### What you need to do
Search the listing below for the word "computer" and copy each line where it appears.

### Recorded information
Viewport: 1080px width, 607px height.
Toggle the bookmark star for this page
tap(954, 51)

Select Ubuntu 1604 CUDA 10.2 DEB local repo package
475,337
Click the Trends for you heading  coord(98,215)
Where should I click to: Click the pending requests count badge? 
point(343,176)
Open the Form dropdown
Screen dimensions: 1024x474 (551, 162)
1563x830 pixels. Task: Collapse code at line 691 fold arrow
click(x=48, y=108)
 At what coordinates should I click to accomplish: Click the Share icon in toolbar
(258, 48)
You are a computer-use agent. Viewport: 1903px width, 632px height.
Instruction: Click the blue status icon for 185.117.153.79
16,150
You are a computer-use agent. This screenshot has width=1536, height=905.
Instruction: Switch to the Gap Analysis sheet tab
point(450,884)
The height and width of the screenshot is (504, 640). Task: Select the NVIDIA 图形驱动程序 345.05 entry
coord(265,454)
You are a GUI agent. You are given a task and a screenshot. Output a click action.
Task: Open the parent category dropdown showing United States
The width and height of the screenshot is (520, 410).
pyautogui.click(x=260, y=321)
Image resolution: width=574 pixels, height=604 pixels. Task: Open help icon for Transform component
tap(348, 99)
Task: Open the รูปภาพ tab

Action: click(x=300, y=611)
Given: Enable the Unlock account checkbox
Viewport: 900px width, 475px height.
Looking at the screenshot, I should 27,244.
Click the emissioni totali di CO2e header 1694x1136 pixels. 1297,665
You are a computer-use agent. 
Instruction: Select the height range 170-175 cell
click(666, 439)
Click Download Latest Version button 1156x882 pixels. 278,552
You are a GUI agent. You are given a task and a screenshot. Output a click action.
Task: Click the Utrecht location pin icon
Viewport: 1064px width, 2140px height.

### The answer
You are a computer-use agent. Viewport: 1903px width, 632px height.
You are a computer-use agent. This screenshot has width=1536, height=905.
You are a computer-use agent. 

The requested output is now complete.